Tim Russert's genius as an interviewer could not have been more on display than it was Sunday during his masterful exposure of Senate Majority Leader Bill Frist (TN) as a liar and political opportunist. On a slew of subjects ranging from Iraq to the economy to the Terri Schiavo case, the NBC host put a litany of Frist's words and actions on trial, leaving the heart surgeon-cum-politician stammering, fidgeting, rocking and looking more uncomfortable than Karl Rove in a size 34 waist pants. To be honest, Frist could not have looked wormier and less credible.
On the issue of Iraq, Russert asked Frist if the war was still justified since no WMD have been found. The good doctor replied that it was, but gave no logical reasoning: "It's a war of necessity. Again, if we project ahead and we start looking back, you can always say, 'Well, that is the outcome that occurred and we could take no other choice.' The problem is, the reality is that we need to make decisions today based on intelligence, based on the facts that are delivered to us. And, therefore, at that time, it was absolutely a war of necessity."
On the fact that President Bush's grand plan for Democracy in the Middle East looks shakier than ever given that hostile parties have won elections in Egypt, Lebanon, Iraq and now the Palestinian territories, Frist said: "We are very unhappy with the results, very disappointed in the results. But the beauty of democracy is that it reflects the reality of what is on the ground. It reflects the reality of those grass roots, of what people are feeling." Huh? Is this really why 2200 US soldiers have died, so that a bunch of lunatics on the ground can "freely" suicide-bomb their way into elected office? Is that really the kind of "Democracy" Bush is striving for?

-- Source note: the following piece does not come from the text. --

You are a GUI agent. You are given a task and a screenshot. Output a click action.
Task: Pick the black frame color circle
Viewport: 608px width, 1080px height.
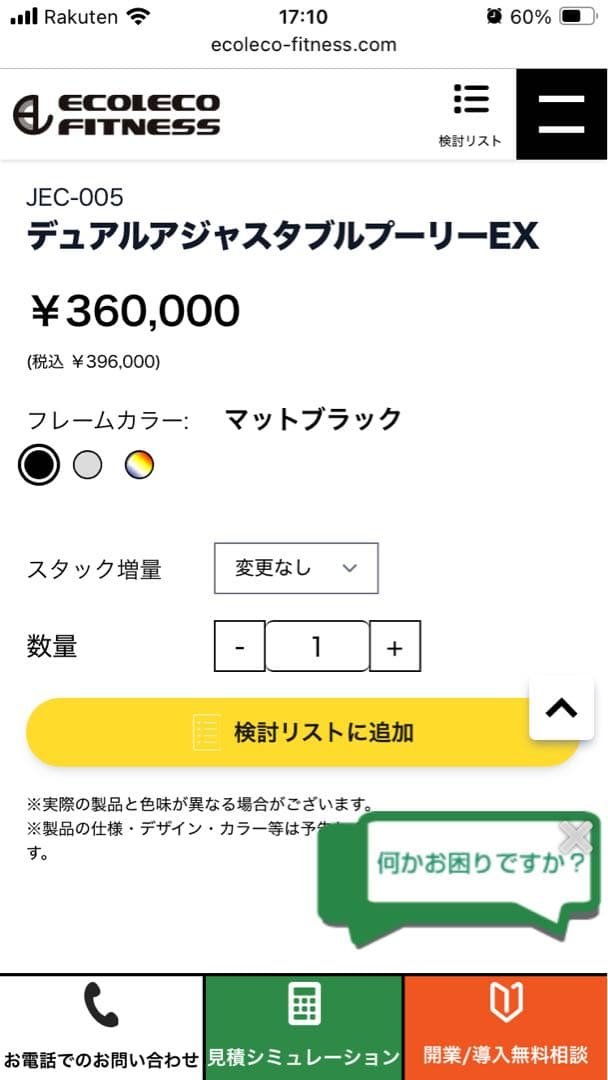point(38,465)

On Bush's illegal wiretapping scheme, Russert cited the Foreign Intelligence Surveillance Act, Section 1809, which very clearly states that "A person is guilty of an offence if he intentionally - engages in electronic surveillance...except as authorized by statute." He then asked Frist if Bush "has, in fact, engaged in electronic surveillance and not authorized it by statute?" Frist replied...."I believe this program is lawful, it is constitutional. I strongly support it. I know, I know it is vital to our security," saying that it consisted only of Al Qaeda-related communication intercepts. As reported in the NY Times on Jan. 16 however, FBI officials said the NSA snooping was exhaustive and a waste, yielding few viable leads and likely invading the privacy of innocent Americans.
Further, Russert also cited the Congressional Research Center report which questioned Bush's authority to order the warrantless wiretaps, as well as stated justification: A report by Congress's research arm concluded that...the eavesdropping authorized by the president conflicts with existing law and hinges on weak legal arguments." Frist weakly claimed that the Constitution gives Bush the executive power to conduct such spying.
When Frist tried to paint a positive picture of the Bush/Cheney economy, Russert put a chart up on the screen and said: "Unemployment was 4.2 percent in 2001; it's now 4.9, up 17 percent. There was a $281 billion surplus and now a $400 billion deficit. And the debt has gone from $5.7 trillion to $8.2 trillion, up 44 percent. You call that conservative government?
On the issue of Frist's questionable HCA stock sales, currently under SEC investigation, consider the following exchange:
FRIST: Well, it's pretty straightforward, the facts speak for themselves. I did voluntarily, when I came into the United States Senate, set up a blind trust, purely voluntary, to eliminate any appearance, any appearance of a conflict of interest over the last 10 years.
RUSSERT: But it wasn't blind, Senator.
FRIST: It is a blind trust as defined by the statute of the United States of America and by our Senate ethics rules. This is a blind trust.
RUSSERT: But it's different when you can see it. You told CNBC, "It should be understood I put this into a blind trust. So far as I know. I own no HCA stock. ...It's a blind trust. Totally blind. I have no control." That's not accurate.
FRIST: You know, I could've been more precise in my words.
Turning to the highly controversial right-to-die case of Terri Schiavo last year, Russert asked Frist about his "video diagnosis" in which, from the floor of the Senate, he without question declared that she was not in a persistent vegetative state as her doctors and the courts had ruled. Once again backed into a corner by his own words, Frist replied: "I didn't make the diagnosis. I raised the question of whether or not she's in a persistent vegetative state." Here again the good doctor has a memory lapse.
It was a beautiful thing to watch....Frist squirming in his chair, repeatedly pausing so he can find the right words to lie his way out of the truth. Let's hope voters go to the polls next November remembering this and other memorable Republican performances of 2005/'06.